Sci. Signal., 10 August 2010
Metabolism Extended Influence
John F. Foley
Science Signaling, AAAS, Washington, DC 20005, USA
Mammalian target of rapamycin (mTOR) is a serine and threonine kinase that is involved in cell growth and proliferation. It exists in the cell in two distinct complexes, mTORC1 and mTORC2, whose regulation, functions, and downstream targets differ. mTORC1 promotes protein synthesis and is a sensor of the metabolic state of the cell; its activity depends on the presence or absence of nutrients and growth factors. Whereas mTORC1 activity is inhibited by rapamycin, mTORC2 activity is not. In addition, mTORC1 is inhibited by an upstream complex consisting of the GTPase-activating protein TSC2 and TSC1, whereas the activity of mTORC2 is promoted by TSC1-TSC2. In cells deficient in Tsc1 and Tsc2, mTORC1 becomes constitutively activated, whereas mTORC2 activity is defective, and aberrant states of activity are unaffected by growth factors. Düvel et al. compared TSC-deficient mouse embryonic fibroblasts (MEFs) with wild-type MEFs that were cultured in the absence of growth factors to identify processes that depended solely on the activation of mTORC1. Genomic, metabolomic, and bioinformatic analyses showed that the expression of genes that encoded enzymes involved in specific metabolic pathways depended on mTORC1 activity. The mTORC1-dependent stimulation of glycolysis required hypoxia-inducible factor 1, whereas stimulation of the pentose phosphate pathway and of lipid biosynthesis required sterol regulatory element-binding proteins 1 and 2, which in turn were regulated by the mTORC1 target S6 kinase.
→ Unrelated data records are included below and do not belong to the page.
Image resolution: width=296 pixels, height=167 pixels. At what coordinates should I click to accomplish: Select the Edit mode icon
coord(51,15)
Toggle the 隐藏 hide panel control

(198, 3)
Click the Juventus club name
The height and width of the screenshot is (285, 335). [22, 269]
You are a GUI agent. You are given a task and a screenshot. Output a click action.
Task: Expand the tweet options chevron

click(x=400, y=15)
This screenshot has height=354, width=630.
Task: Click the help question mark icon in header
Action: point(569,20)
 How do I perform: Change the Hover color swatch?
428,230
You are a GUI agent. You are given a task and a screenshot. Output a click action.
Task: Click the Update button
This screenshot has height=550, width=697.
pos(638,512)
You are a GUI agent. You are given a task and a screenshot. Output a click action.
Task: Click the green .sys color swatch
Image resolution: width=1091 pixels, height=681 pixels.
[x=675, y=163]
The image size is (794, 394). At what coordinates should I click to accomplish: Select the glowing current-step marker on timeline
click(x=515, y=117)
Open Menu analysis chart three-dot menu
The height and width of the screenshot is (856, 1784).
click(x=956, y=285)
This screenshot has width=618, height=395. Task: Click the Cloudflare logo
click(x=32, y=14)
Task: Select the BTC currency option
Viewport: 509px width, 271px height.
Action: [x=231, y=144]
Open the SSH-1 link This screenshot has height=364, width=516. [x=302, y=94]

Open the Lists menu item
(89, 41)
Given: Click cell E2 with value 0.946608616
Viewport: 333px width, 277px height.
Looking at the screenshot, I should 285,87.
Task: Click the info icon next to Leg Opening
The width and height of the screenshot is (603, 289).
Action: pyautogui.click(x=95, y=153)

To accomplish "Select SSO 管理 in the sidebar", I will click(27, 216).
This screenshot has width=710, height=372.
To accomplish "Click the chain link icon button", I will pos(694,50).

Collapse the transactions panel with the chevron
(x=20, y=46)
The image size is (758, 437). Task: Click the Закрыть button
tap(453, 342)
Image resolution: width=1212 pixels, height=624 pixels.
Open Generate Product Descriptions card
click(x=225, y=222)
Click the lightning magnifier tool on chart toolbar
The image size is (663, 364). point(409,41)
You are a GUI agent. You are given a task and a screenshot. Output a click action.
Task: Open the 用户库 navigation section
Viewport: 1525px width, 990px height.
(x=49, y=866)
Together, these data suggest that the effects of mTORC1 activity extend beyond protein synthesis into other metabolic pathways that alter cell physiology.
K. Düvel, J. L. Yecies, S. Menon, P. Raman, A. I. Lipovsky, A. L. Souza, E. Triantafellow, Q. Ma, R. Gorski, S. Cleaver, M. G. Vander Heiden, J. P. MacKeigan, P. M. Finan, C. B. Clish, L. O. Murphy, B. D. Manning, Activation of a metabolic gene regulatory network downstream of mTOR complex 1. Mol. Cell 39, 171–183 (2010). [PubMed]
Citation: J. F. Foley, Extended Influence. Sci. Signal. 3, ec243 (2010).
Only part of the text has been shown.